### Work request
Drop every picture, then print the rest of the listing exactly as given.
################
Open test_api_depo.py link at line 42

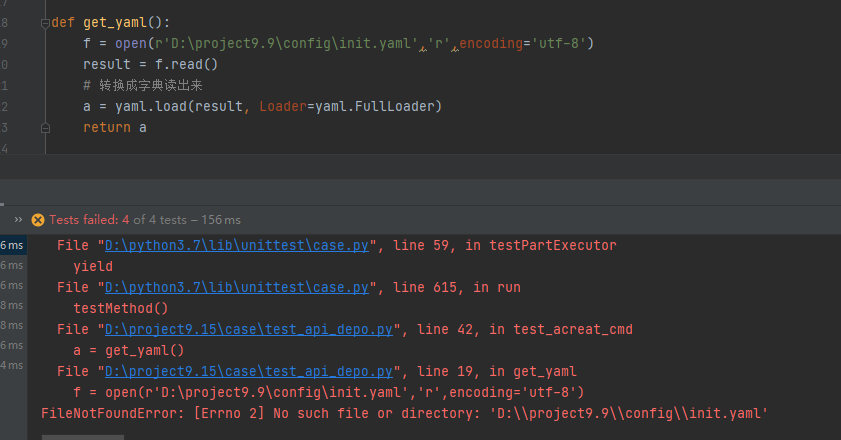[250, 330]
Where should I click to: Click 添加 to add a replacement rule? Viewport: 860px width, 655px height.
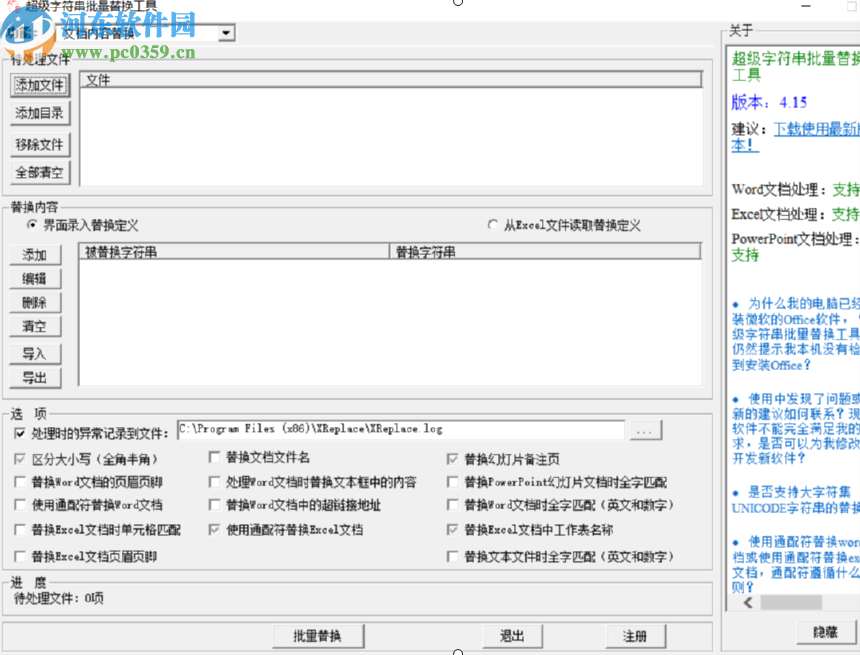[x=35, y=254]
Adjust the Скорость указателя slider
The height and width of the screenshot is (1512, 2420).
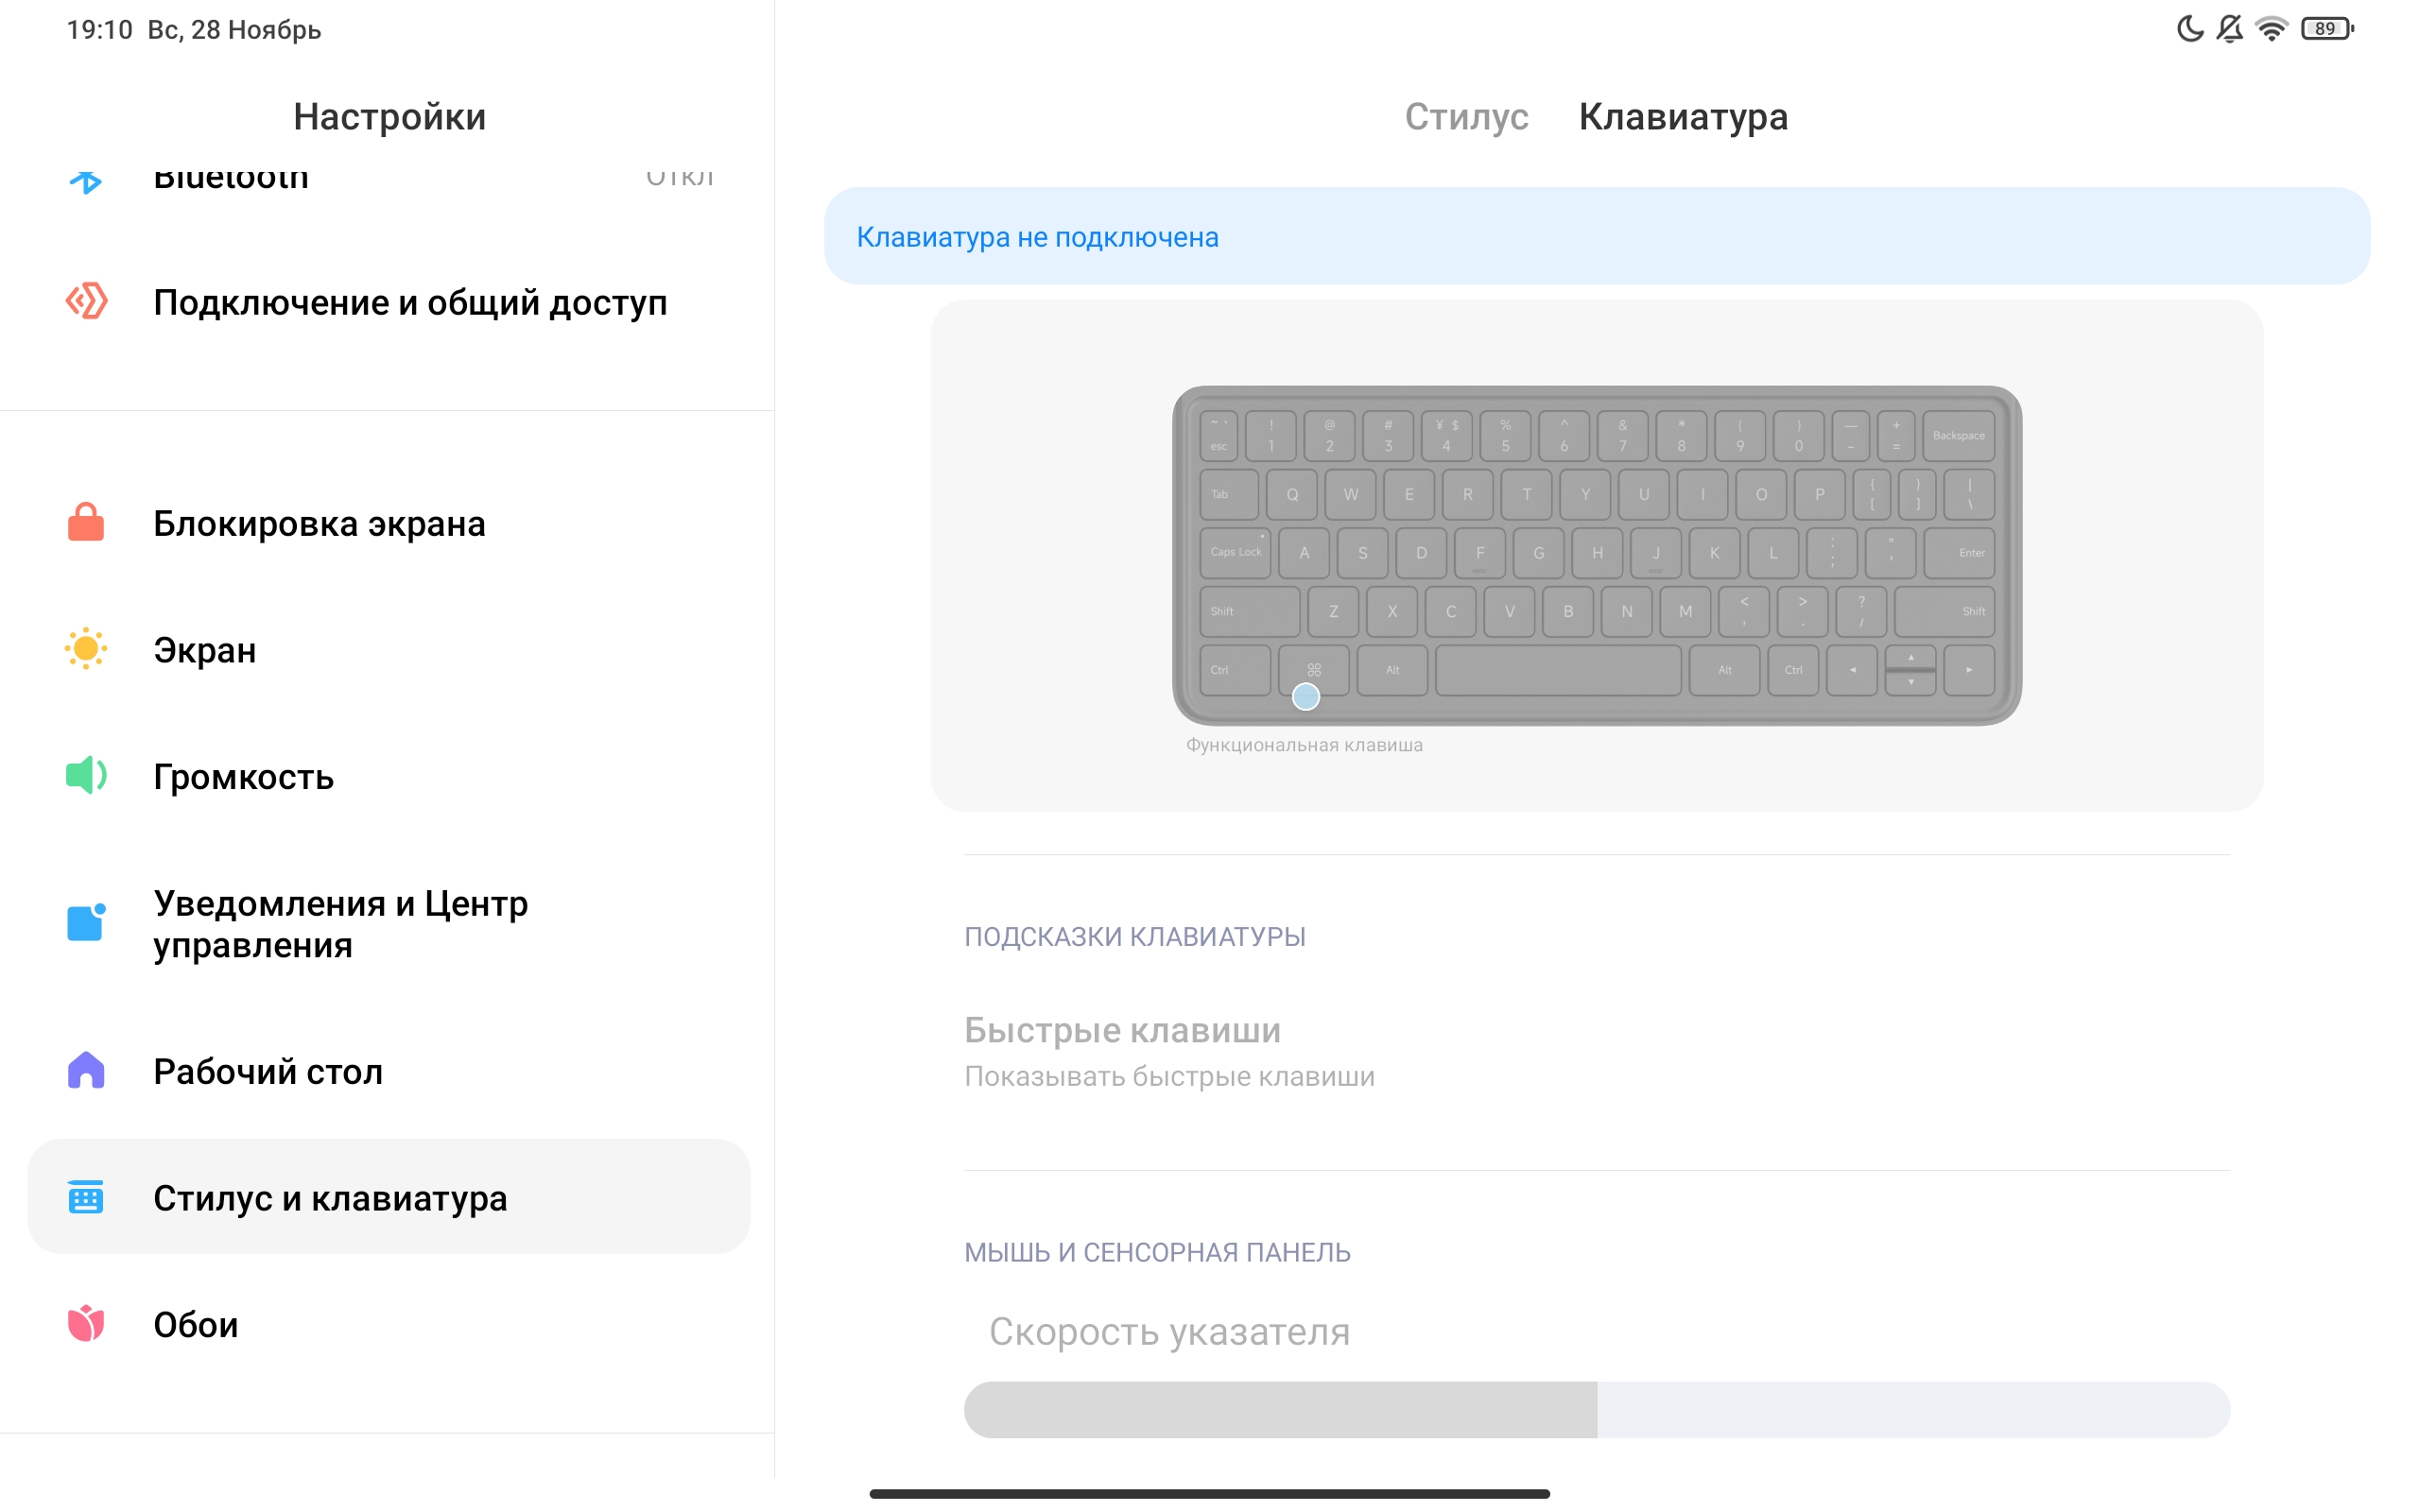pos(1596,1410)
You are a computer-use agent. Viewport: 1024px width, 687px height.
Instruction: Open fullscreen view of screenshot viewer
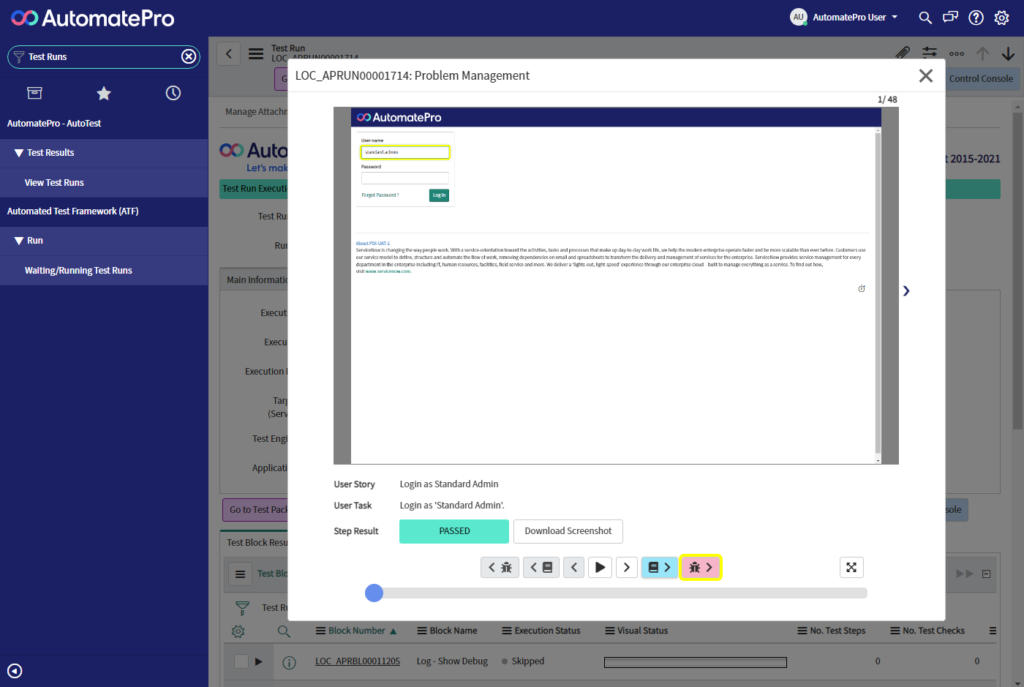pos(851,568)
################
### Task output
Open test_api_depo.py link at line 42

[250, 330]
Where should I click to: Click 添加 to add a replacement rule? Viewport: 860px width, 655px height.
[x=35, y=254]
Adjust the Скорость указателя slider
The height and width of the screenshot is (1512, 2420).
pos(1596,1410)
You are a computer-use agent. Viewport: 1024px width, 687px height.
Instruction: Open fullscreen view of screenshot viewer
pos(851,568)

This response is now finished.